Anton Corbijn spotted a lone Joshua tree off Route 190 near Darwin, California during a December 1986 photo shoot with U2. The band spent just 20 minutes photographing with the solitary plant in freezing desert conditions before the cold drove them back to their bus.

The album's front cover wasn't shot at that location. Corbijn and designer Steve Averill chose a photograph taken at Zabriskie Point in Death Valley for the main cover, showing the band positioned on the left side against a dramatic lunar-like landscape. The Joshua tree images appeared on the back cover and inside the gatefold.

For the gatefold sleeve, Corbijn used a rented panoramic Horizon camera despite having no prior experience with the equipment. The camera's fixed focus at infinity left the band slightly out of focus while the distant mountains remained sharp. A mirror the band had used to check their appearance and Corbijn's camera case remained visible in the frame.

The cover concept originated from U2's desire to capture "cinematic America" for an album with working titles "The Desert Songs" and "The Two Americas." Averill designed the cover with black letterbox bars above and below the image to evoke widescreen cinema, citing directors John Ford and Sergio Leone as inspiration.

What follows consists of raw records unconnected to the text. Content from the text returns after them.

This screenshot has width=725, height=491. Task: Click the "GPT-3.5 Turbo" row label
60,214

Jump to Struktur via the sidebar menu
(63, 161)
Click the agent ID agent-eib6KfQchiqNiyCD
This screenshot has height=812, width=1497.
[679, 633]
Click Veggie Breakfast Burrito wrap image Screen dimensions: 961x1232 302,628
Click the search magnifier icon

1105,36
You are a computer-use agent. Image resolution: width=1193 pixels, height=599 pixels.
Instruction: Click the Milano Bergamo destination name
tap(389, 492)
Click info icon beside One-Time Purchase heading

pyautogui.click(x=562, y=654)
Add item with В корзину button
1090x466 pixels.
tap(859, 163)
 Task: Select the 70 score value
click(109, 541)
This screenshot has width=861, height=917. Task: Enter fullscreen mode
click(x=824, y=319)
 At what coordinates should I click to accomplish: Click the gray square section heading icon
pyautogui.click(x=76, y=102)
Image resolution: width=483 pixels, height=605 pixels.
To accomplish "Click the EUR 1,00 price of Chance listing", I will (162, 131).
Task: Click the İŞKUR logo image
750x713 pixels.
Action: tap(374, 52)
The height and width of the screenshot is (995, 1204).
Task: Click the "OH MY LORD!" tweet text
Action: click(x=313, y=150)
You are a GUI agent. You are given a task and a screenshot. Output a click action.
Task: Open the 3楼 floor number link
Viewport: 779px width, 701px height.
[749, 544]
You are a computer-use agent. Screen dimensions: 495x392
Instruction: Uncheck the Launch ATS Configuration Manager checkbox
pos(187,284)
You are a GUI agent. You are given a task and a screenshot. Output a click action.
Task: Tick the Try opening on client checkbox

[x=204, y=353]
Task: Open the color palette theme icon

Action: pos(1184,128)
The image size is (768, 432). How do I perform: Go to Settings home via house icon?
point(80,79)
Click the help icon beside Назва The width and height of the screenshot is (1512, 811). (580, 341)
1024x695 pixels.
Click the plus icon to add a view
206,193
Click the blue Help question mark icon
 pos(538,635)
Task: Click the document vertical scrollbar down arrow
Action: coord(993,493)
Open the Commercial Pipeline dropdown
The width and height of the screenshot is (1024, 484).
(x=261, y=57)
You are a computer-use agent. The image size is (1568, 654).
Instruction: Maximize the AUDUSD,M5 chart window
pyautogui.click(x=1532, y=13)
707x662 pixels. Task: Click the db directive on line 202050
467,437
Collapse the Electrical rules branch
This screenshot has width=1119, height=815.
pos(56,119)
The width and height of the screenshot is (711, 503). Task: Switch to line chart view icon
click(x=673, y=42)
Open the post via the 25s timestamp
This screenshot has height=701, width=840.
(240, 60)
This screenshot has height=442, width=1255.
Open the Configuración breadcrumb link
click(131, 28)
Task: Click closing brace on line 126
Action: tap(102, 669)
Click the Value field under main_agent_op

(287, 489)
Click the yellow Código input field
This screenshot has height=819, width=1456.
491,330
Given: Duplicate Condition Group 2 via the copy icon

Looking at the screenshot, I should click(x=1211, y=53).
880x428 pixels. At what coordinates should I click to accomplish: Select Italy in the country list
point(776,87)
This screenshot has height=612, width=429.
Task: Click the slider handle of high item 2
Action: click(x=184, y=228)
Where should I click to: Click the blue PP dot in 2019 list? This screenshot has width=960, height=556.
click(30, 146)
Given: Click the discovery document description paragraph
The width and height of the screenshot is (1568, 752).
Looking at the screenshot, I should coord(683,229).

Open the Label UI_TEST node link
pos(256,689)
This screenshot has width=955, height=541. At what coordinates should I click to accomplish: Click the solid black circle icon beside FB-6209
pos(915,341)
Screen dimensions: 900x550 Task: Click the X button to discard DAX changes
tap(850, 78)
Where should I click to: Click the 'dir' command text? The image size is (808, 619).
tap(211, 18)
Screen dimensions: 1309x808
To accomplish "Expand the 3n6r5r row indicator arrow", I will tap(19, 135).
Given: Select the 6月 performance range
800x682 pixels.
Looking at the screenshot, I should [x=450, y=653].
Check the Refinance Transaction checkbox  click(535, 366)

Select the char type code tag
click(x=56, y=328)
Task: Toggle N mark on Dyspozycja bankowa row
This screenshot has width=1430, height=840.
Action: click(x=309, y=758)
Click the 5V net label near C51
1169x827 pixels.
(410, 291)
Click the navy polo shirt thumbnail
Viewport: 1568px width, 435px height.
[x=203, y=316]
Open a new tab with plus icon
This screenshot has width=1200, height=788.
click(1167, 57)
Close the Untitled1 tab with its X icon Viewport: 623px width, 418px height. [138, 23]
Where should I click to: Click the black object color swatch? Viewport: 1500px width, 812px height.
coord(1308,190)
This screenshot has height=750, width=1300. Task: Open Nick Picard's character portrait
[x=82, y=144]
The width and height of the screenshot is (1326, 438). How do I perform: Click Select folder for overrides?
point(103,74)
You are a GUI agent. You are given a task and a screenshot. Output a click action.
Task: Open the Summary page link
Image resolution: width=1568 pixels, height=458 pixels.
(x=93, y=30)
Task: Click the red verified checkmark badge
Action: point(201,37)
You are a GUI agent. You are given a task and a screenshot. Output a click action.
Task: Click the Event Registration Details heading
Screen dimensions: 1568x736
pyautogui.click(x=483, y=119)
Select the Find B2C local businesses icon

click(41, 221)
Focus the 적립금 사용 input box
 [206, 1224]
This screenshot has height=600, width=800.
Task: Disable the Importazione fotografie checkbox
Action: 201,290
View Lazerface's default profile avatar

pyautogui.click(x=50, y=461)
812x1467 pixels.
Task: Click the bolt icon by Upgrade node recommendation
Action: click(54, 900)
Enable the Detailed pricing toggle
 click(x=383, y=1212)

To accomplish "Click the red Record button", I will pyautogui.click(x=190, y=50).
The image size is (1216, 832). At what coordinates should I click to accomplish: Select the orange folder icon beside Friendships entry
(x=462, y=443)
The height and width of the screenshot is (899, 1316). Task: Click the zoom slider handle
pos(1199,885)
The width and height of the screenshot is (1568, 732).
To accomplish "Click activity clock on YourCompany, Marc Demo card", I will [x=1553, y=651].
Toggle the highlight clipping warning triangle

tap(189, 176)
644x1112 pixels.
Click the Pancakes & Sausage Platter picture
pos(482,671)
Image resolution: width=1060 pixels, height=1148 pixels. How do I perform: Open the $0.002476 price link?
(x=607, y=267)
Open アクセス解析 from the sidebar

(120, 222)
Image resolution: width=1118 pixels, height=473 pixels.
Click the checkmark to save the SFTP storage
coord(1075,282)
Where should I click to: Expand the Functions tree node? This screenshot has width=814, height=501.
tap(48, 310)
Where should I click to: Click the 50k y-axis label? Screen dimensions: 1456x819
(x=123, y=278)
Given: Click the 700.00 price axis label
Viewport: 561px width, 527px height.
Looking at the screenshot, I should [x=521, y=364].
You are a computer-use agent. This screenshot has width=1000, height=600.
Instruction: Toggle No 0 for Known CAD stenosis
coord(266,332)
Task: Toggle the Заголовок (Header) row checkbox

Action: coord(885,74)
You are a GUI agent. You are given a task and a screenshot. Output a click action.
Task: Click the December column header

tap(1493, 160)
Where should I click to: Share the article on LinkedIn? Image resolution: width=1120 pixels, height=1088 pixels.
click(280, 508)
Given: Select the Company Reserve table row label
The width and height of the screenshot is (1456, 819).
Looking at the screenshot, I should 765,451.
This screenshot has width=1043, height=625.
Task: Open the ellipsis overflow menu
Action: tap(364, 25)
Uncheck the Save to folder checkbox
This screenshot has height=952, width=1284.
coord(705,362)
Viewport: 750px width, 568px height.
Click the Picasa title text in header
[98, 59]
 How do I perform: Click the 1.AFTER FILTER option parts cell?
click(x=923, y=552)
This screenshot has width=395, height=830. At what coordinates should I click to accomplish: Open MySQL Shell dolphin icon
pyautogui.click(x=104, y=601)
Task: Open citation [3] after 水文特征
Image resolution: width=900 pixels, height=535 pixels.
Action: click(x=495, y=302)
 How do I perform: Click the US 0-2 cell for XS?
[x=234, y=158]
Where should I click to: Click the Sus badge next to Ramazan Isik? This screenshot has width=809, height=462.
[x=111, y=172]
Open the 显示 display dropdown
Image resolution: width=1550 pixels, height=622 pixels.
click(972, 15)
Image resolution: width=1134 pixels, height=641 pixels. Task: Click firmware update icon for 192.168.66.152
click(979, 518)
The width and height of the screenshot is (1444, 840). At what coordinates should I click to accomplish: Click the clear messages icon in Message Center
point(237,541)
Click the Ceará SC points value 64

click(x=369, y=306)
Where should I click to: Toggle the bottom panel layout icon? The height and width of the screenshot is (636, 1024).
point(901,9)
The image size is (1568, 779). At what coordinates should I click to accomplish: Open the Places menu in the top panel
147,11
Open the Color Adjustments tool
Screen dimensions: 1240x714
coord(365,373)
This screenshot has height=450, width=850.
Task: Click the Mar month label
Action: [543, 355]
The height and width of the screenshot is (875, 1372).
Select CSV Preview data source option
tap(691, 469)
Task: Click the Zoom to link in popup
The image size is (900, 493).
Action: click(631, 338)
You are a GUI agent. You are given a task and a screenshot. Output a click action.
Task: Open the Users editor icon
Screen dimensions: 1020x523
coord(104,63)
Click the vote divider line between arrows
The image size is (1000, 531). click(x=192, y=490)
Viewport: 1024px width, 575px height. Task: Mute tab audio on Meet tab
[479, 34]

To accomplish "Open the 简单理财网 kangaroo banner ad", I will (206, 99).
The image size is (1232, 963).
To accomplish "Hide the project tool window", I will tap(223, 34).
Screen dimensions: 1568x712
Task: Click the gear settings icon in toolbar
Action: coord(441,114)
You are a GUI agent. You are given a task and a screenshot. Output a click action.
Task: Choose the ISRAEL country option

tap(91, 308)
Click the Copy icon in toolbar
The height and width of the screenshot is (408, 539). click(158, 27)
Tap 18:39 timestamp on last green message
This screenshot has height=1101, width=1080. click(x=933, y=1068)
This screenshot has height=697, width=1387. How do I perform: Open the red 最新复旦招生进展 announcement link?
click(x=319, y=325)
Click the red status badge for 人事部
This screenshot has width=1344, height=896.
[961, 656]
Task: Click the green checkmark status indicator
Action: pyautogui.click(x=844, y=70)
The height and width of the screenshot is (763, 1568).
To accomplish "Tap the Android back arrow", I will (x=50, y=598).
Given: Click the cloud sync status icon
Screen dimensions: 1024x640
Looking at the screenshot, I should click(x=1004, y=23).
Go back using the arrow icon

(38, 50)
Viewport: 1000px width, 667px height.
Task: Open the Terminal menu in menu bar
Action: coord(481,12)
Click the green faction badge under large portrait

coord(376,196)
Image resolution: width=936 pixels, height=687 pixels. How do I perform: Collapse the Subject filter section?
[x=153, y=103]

Corbijn shot in black and white at a time when color dominated album art, which immediately signaled a seriousness of intent. The band appears small against an overwhelming landscape — figures dwarfed by rock formations and open sky — invoking the visual grammar of the American western directly, which is exactly what the Ford and Leone references were reaching for. The letterbox bars complete that cinematic argument: a band explicitly casting themselves into a mythology larger than rock and roll.

Different photographs were used across formats. The vinyl LP featured the classic Zabriskie Point shot, while the cassette used an alternate angle where the hills appeared above the band's heads. The original CD release featured a blurry, distorted photo of the band entirely.

Rolling Stone ranked The Joshua Tree at number 97 on its "100 Greatest Album Covers of All Time" in 1991. The actual Joshua tree photographed for the album fell around 2000, though the site remains a pilgrimage destination for fans, marked by a plaque at the location.